→ WHAT TO PRODUCE
Revise the items below by replacing each occurrence of "Edit menu" with "Format menu". Leave every other line unchanged.

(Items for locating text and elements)
=====

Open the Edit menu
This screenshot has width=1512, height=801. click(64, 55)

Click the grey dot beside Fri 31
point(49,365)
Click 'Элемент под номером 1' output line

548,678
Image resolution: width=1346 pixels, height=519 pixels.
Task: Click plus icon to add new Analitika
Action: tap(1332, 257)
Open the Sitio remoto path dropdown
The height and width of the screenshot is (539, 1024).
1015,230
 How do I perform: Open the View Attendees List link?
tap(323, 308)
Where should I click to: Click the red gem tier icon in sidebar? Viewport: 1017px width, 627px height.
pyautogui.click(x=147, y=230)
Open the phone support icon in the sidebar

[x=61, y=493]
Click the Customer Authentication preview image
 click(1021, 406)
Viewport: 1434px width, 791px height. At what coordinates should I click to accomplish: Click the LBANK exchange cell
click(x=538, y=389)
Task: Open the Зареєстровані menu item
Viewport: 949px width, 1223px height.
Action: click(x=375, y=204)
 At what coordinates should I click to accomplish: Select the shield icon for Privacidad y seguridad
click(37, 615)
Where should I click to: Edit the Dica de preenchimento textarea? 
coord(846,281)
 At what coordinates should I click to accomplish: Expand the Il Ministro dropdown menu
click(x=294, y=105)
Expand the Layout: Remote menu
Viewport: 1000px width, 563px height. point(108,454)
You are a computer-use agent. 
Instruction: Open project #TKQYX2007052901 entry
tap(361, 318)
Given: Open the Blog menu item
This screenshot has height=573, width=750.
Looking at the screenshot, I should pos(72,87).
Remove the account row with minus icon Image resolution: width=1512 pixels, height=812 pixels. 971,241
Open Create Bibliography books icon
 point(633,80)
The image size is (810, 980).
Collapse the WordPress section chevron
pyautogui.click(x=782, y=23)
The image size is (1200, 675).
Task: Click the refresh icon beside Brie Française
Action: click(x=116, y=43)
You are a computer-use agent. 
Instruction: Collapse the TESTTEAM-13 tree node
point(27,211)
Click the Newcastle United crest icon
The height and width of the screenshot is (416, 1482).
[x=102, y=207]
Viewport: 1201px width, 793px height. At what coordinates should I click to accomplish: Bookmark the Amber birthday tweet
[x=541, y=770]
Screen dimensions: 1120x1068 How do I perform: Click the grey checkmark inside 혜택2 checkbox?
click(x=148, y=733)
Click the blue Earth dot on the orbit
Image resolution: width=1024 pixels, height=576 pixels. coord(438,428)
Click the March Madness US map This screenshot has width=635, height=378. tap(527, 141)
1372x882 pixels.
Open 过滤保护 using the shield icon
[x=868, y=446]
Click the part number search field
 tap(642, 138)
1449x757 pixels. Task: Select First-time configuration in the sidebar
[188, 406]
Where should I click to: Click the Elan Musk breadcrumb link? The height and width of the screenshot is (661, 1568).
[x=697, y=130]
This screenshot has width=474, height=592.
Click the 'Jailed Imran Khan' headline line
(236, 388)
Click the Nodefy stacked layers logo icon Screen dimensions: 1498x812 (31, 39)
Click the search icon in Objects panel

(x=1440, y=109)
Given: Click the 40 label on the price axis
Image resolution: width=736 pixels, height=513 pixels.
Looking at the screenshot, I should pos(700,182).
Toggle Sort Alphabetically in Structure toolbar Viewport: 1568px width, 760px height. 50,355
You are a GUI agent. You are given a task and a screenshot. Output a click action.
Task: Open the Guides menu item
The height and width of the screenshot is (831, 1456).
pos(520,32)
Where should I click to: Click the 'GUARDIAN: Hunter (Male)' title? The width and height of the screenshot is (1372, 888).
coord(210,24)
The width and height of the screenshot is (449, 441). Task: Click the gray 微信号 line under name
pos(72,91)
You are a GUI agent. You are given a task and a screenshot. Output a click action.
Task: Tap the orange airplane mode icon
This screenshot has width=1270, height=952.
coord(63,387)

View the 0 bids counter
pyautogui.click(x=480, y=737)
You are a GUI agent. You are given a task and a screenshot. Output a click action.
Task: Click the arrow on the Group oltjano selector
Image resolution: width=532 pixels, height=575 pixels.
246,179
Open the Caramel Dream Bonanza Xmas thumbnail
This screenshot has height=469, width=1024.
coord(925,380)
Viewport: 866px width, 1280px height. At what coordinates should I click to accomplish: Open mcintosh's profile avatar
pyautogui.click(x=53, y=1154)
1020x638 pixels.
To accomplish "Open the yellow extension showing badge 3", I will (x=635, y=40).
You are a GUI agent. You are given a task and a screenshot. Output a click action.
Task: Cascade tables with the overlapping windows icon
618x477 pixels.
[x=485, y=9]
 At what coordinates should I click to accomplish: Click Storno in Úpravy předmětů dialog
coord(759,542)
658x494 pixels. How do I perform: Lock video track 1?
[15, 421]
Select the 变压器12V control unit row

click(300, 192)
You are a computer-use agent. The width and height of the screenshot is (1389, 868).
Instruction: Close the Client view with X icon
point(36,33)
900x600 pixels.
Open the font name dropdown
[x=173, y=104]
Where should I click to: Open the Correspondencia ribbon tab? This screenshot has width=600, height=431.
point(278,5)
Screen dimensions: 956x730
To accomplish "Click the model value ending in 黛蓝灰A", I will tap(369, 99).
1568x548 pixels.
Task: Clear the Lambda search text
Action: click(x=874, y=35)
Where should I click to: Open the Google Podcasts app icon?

=====

→ THE RESULT
Open the Format menu
This screenshot has width=1512, height=801. click(64, 55)

Click the grey dot beside Fri 31
point(49,365)
Click 'Элемент под номером 1' output line

548,678
Image resolution: width=1346 pixels, height=519 pixels.
Task: Click plus icon to add new Analitika
Action: tap(1332, 257)
Open the Sitio remoto path dropdown
The height and width of the screenshot is (539, 1024).
1015,230
 How do I perform: Open the View Attendees List link?
tap(323, 308)
Where should I click to: Click the red gem tier icon in sidebar? Viewport: 1017px width, 627px height.
pyautogui.click(x=147, y=230)
Open the phone support icon in the sidebar

[x=61, y=493]
Click the Customer Authentication preview image
 click(1021, 406)
Viewport: 1434px width, 791px height. At what coordinates should I click to accomplish: Click the LBANK exchange cell
click(x=538, y=389)
Task: Open the Зареєстровані menu item
Viewport: 949px width, 1223px height.
Action: click(x=375, y=204)
 At what coordinates should I click to accomplish: Select the shield icon for Privacidad y seguridad
click(37, 615)
Where should I click to: Edit the Dica de preenchimento textarea? 
coord(846,281)
 At what coordinates should I click to accomplish: Expand the Il Ministro dropdown menu
click(x=294, y=105)
Expand the Layout: Remote menu
Viewport: 1000px width, 563px height. point(108,454)
You are a computer-use agent. 
Instruction: Open project #TKQYX2007052901 entry
tap(361, 318)
Given: Open the Blog menu item
This screenshot has height=573, width=750.
Looking at the screenshot, I should pos(72,87).
Remove the account row with minus icon Image resolution: width=1512 pixels, height=812 pixels. 971,241
Open Create Bibliography books icon
 point(633,80)
The image size is (810, 980).
Collapse the WordPress section chevron
pyautogui.click(x=782, y=23)
The image size is (1200, 675).
Task: Click the refresh icon beside Brie Française
Action: click(x=116, y=43)
You are a computer-use agent. 
Instruction: Collapse the TESTTEAM-13 tree node
point(27,211)
Click the Newcastle United crest icon
The height and width of the screenshot is (416, 1482).
[x=102, y=207]
Viewport: 1201px width, 793px height. At what coordinates should I click to accomplish: Bookmark the Amber birthday tweet
[x=541, y=770]
Screen dimensions: 1120x1068 How do I perform: Click the grey checkmark inside 혜택2 checkbox?
click(x=148, y=733)
Click the blue Earth dot on the orbit
Image resolution: width=1024 pixels, height=576 pixels. coord(438,428)
Click the March Madness US map This screenshot has width=635, height=378. tap(527, 141)
1372x882 pixels.
Open 过滤保护 using the shield icon
[x=868, y=446]
Click the part number search field
 tap(642, 138)
1449x757 pixels. Task: Select First-time configuration in the sidebar
[188, 406]
Where should I click to: Click the Elan Musk breadcrumb link? The height and width of the screenshot is (661, 1568).
[x=697, y=130]
This screenshot has width=474, height=592.
Click the 'Jailed Imran Khan' headline line
(236, 388)
Click the Nodefy stacked layers logo icon Screen dimensions: 1498x812 (31, 39)
Click the search icon in Objects panel

(x=1440, y=109)
Given: Click the 40 label on the price axis
Image resolution: width=736 pixels, height=513 pixels.
Looking at the screenshot, I should pos(700,182).
Toggle Sort Alphabetically in Structure toolbar Viewport: 1568px width, 760px height. 50,355
You are a GUI agent. You are given a task and a screenshot. Output a click action.
Task: Open the Guides menu item
The height and width of the screenshot is (831, 1456).
pos(520,32)
Where should I click to: Click the 'GUARDIAN: Hunter (Male)' title? The width and height of the screenshot is (1372, 888).
coord(210,24)
The width and height of the screenshot is (449, 441). Task: Click the gray 微信号 line under name
pos(72,91)
You are a GUI agent. You are given a task and a screenshot. Output a click action.
Task: Tap the orange airplane mode icon
This screenshot has width=1270, height=952.
coord(63,387)

View the 0 bids counter
pyautogui.click(x=480, y=737)
You are a GUI agent. You are given a task and a screenshot. Output a click action.
Task: Click the arrow on the Group oltjano selector
Image resolution: width=532 pixels, height=575 pixels.
246,179
Open the Caramel Dream Bonanza Xmas thumbnail
This screenshot has height=469, width=1024.
coord(925,380)
Viewport: 866px width, 1280px height. At what coordinates should I click to accomplish: Open mcintosh's profile avatar
pyautogui.click(x=53, y=1154)
1020x638 pixels.
To accomplish "Open the yellow extension showing badge 3", I will (x=635, y=40).
You are a GUI agent. You are given a task and a screenshot. Output a click action.
Task: Cascade tables with the overlapping windows icon
618x477 pixels.
[x=485, y=9]
 At what coordinates should I click to accomplish: Click Storno in Úpravy předmětů dialog
coord(759,542)
658x494 pixels. How do I perform: Lock video track 1?
[15, 421]
Select the 变压器12V control unit row

click(300, 192)
You are a computer-use agent. The width and height of the screenshot is (1389, 868).
Instruction: Close the Client view with X icon
point(36,33)
900x600 pixels.
Open the font name dropdown
[x=173, y=104]
Where should I click to: Open the Correspondencia ribbon tab? This screenshot has width=600, height=431.
point(278,5)
Screen dimensions: 956x730
To accomplish "Click the model value ending in 黛蓝灰A", I will tap(369, 99).
1568x548 pixels.
Task: Clear the Lambda search text
Action: click(x=874, y=35)
Where should I click to: Open the Google Podcasts app icon?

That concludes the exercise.